L’économiste britannique préconisait la création d’une monnaie internationale unique - le bancor - qui serait utilisée pour les échanges commerciaux entre pays.

Pour que ce projet aboutisse, une banque centrale mondiale et indépendante doit être créée. Son rôle serait d’établir une parité fixe vis-à-vis des monnaies nationales. Elle ne tirerait avantage d’aucun État, et tout pays serait libre de convertir sa monnaie nationale avec le bancor quand il le souhaite, selon l’évolution de son commerce extérieur.

L'instauration de cette monnaie internationale permettrait de pacifier les relations entre nations et de mettre fin à l’hégémonie monétaire. Les fluctuations de change et l’endettement extérieur, dont les conséquences sont aujourd’hui bien connues, cesseraient. Les pays retrouveraient alors leur souveraineté monétaire.

En plus de la création de cette monnaie unique accompagnée d’une banque mondiale, la politique du taux zéro permanente pourrait voir le jour. Elle permettrait à ce que chaque État emprunte auprès de sa banque centrale sans payer d’intérêts sur ses dettes [1].

Cette nouvelle mesure mettrait fin à la capitalisation des intérêts sur les dettes publiques, aussi appelé effet « boule de neige », source d’une part significative de la masse monétaire mondiale. En France, on estime que la dette publique ne représenterait que 30% du PIB (contrairement à près de 113% de nos jours) si l’État empruntait à 0% depuis 1970.

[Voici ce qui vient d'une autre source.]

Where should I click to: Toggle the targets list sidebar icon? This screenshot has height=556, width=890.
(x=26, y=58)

Ainsi, la course utopiste vers la croissance infinie, qui se nourrit à travers l’expansion continue de dettes, (soit une avance sur la production), finira par s’atténuer.

Pour éviter les défauts du système qui prévaut depuis la fin de la convertibilité or-dollar, cette création monétaire à taux zéro doit toutefois être limitée. Fixer la création monétaire selon la croissance annuelle du pays permettrait de résoudre cet enjeu et ainsi d’équilibrer ce nouveau système. Mais le calcul de cette croissance, aujourd’hui mesurée par le PIB, doit être modifié. Créé lors de la période d’entre-deux-guerres, cet indicateur imparfait devenu obsolète doit nécessairement prendre en compte les grands enjeux de ce siècle. Afin qu’il soit un indicateur du bien-être économique et non seulement de performance.

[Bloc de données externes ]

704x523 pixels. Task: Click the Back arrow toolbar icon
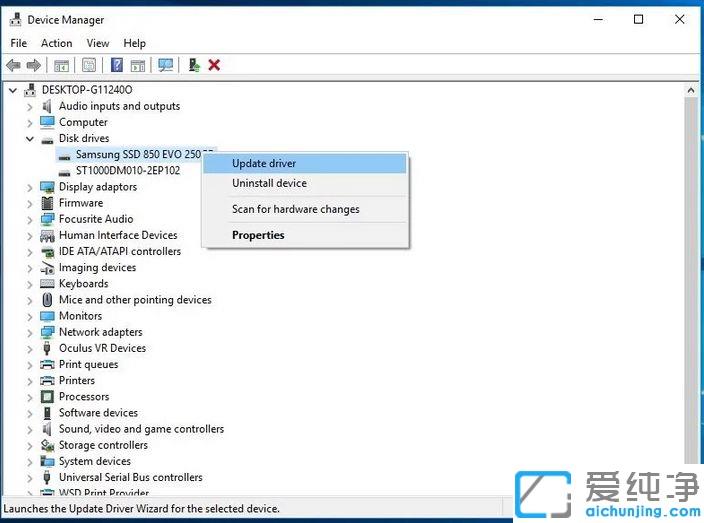(x=13, y=65)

Les quatre mesures seraient les suivantes :

  • La création d’une monnaie internationale unique
  • La naissance d’une banque centrale mondiale et indépendante
  • L'instauration du financement à taux zéro permanent, auprès de la banque centrale, pour chaque État
  • Un nouvel indicateur de croissance économique

Ce sommet serait l’occasion pour les pays du G20 de se rassembler autour d’un projet économique international, plus juste et équilibré, adapté aux besoins des générations futures. Un consensus doit être trouvé pour que son objectif initial aboutisse : mettre fin à la guerre en Ukraine et la mainmise de la dictature russe sur les territoires ukrainiens. Ce qui suppose que l’Occident accepte que le monde d’aujourd’hui soit devenu multipolaire, et que les régimes totalitaires respectent enfin la souveraineté des peuples.

Pour que le monde qui s’ouvre ne soit pas une reproduction tragique de l’histoire, mais qu’il soit un lieu où les valeurs démocratiques soient l’alpha et l’oméga du vivre-ensemble.

 


Notes :

[1] La mise en place de cette mesure est peu semblable avec la baisse continue des taux ces dernières années grâce à la politique non-conventionnelle des banques centrales. En effet, un prêt à taux zéro auprès de la banque centrale ne nécessite pas d’achat d’actifs massifs sur les marchés, source d’inégalités.